No matter how old you are, being the new
kid on the block is stressful at best. Hence
maintaining a smooth glide path as one tries
to adjust to new circumstances can be a rather
bumpy journey. At some point in said process
we question whether we've made the correct
decision. Inevitably such thoughts are driven
by self doubt. "Do I belong here?" "Am I up
to the challenge?" "Can I possibly survive?"

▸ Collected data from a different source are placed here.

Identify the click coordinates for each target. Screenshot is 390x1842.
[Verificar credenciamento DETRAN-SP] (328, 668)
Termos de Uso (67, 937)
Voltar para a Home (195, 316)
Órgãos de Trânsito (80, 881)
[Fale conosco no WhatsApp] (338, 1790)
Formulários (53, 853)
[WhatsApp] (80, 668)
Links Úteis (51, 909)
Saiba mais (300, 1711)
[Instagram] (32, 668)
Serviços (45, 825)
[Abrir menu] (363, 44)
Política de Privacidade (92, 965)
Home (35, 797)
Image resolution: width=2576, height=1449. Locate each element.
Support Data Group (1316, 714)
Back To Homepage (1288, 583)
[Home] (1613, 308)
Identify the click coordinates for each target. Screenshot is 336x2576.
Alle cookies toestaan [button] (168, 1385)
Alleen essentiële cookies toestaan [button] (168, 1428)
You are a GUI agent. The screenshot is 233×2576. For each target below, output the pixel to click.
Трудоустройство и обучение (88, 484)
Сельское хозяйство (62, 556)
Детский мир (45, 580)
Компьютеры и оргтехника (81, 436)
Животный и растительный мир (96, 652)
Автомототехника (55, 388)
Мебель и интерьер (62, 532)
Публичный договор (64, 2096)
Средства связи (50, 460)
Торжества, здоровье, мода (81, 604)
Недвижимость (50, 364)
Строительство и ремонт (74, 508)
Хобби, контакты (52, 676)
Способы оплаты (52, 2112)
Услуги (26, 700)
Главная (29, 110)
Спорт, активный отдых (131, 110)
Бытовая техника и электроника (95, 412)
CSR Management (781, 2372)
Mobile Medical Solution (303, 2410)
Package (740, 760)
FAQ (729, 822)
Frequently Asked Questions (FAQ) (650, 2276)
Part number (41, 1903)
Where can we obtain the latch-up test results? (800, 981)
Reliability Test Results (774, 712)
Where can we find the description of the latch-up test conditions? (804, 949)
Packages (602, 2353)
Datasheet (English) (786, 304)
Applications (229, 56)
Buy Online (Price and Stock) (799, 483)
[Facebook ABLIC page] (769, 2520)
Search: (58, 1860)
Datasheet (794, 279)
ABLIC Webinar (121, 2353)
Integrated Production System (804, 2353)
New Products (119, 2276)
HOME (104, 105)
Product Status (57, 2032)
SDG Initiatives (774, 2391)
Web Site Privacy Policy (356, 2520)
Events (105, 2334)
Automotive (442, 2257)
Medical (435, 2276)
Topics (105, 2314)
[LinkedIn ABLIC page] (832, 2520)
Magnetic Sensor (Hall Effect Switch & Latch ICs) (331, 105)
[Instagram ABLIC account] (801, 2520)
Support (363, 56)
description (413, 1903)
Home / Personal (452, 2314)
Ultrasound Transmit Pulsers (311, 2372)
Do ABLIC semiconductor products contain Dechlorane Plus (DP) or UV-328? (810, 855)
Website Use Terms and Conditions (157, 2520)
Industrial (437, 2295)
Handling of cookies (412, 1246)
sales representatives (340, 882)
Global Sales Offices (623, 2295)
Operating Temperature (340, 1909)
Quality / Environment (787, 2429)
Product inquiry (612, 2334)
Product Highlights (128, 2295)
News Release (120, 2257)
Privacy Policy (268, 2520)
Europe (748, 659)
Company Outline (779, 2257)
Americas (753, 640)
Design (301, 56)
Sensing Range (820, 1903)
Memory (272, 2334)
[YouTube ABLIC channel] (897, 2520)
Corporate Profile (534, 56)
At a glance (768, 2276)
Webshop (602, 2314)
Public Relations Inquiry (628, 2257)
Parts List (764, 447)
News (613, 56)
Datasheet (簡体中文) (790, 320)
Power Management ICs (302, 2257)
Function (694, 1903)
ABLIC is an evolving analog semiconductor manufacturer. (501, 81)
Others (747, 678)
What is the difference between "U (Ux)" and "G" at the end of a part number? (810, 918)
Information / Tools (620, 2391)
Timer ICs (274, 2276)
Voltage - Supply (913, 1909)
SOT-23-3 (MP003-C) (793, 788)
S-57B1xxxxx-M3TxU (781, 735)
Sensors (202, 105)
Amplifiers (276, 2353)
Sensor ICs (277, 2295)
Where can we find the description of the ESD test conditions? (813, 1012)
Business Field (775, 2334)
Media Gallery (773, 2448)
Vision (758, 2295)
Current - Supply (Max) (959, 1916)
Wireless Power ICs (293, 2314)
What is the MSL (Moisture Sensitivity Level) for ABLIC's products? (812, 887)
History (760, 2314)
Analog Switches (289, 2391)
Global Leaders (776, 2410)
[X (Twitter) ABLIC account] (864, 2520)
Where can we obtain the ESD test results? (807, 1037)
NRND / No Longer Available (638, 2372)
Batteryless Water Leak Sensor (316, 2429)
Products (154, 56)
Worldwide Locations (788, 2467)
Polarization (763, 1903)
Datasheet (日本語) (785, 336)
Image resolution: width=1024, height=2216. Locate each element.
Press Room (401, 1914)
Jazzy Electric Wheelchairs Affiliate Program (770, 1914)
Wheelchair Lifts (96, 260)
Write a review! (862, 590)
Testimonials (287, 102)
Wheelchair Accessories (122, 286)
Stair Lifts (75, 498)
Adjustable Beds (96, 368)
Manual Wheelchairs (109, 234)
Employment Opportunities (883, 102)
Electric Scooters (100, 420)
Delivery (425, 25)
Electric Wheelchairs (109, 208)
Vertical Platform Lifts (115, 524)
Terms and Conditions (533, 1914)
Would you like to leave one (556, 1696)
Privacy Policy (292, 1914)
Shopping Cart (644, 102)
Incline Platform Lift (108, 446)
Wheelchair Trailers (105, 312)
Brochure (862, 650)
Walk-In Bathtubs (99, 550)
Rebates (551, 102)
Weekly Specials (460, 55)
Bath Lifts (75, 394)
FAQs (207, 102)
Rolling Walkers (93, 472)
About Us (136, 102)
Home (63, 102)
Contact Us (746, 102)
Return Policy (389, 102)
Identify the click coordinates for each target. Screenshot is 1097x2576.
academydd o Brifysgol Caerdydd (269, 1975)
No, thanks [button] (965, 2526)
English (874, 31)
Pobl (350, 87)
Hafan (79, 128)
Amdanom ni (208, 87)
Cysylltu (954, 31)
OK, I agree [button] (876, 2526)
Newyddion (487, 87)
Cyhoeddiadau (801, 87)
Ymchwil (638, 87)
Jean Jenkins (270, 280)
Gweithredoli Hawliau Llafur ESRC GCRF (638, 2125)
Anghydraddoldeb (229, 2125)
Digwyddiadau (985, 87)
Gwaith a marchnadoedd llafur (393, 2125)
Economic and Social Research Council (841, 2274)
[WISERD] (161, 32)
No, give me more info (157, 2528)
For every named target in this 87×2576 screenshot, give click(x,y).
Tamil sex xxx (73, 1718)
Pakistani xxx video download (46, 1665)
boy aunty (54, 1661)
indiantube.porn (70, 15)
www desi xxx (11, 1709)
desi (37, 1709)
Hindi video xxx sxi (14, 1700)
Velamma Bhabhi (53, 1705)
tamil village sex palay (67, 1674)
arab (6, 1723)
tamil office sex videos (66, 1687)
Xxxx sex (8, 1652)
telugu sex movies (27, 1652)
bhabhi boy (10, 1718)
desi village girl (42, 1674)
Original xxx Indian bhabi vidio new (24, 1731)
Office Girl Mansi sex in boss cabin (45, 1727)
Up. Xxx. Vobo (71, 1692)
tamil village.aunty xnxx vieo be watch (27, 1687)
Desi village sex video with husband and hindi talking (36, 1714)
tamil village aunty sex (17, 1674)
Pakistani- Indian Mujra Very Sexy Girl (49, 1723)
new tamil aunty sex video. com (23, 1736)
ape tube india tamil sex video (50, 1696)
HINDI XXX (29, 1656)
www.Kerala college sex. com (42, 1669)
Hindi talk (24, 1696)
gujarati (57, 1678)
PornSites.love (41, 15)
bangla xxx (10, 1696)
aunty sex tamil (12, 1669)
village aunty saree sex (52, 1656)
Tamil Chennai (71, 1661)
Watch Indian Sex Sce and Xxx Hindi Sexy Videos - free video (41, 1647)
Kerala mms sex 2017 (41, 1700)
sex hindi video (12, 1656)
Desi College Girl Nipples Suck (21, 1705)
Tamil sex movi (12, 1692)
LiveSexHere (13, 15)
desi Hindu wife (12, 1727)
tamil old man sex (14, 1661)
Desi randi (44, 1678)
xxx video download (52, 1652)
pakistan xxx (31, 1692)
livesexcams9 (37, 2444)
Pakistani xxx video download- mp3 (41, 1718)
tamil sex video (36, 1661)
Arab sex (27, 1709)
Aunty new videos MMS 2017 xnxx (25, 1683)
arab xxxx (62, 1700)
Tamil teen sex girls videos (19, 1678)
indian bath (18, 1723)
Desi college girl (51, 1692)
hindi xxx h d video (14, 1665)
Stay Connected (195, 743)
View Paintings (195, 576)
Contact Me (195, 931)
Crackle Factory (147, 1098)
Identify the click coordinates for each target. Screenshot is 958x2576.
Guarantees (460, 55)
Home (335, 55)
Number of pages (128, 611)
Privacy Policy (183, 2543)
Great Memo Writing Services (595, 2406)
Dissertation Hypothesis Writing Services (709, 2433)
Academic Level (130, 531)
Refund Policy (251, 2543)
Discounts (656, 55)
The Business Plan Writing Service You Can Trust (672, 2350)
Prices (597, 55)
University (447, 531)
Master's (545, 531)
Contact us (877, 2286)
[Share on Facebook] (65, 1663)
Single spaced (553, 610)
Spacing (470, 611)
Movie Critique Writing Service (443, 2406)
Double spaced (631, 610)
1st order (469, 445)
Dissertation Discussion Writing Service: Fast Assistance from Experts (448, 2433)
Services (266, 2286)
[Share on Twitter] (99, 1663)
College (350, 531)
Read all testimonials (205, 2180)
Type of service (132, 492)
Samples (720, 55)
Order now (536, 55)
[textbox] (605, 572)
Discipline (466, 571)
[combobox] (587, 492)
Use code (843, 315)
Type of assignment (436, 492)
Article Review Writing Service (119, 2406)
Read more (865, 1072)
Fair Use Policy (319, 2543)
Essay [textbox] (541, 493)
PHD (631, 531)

Such circumspection only isolates us from the
challenges at hand. Therefore to prove that
we belong we must overcome our own fears.
Limited circumstances
Alienation is often fueled by isolation - which
subsequently breeds contempt. That explains
why many terrorists are the disenfranchised
rejects of our society at large. Angry about
their seemingly unfair treatment, they search
for answers that validate their very existence.
The tenets of radicalism provide a context
that focuses a follower's unspent hostility,
anger, and resentment. Once empowered by
their newfound validation, the victimization
of their enemies is fully justified. Suddenly
"vengeance is mine saith the Lord" isn't just
a verse but a noble excuse for bad behavior.
Odd man out
You don't have to be a terrorist to destroy lives.
As proven by the pain and suffering we humans
reap on each other on a daily basis. Retribution
can rear it's ugly head in all sorts of situations.
Whether thats a subtle snub of a neighbor or the
purposeful spreading of false rumors about a
friend or colleague. Often what we deem to be
a little "dig" can destroy another's equilibrium.
So why can't we all be kinder AND gentler?
What can we lose except a slight but unfair
advantage? What if we helped rather than hurt?
We might discover that in doing so everyone
gain while few if any lose? Imagine that...
Better the enemy you know
One of the advantages to being civilized is
acting like it. Whether you're an ingenue or
an old pro, it's best to treat all we meet in
exactly the same manner as we want to be
treated. Everyone benefits from common
courtesy. So please, give yourself (and me)
the benefit of the doubt and expect the best
from others. Simply by not lowering your
expectations you raise our collective bar.
Which not only makes our world a better
place but also insures we each feel better
about ourselves. Thus in any new situation
manners and generosity matter all the more!.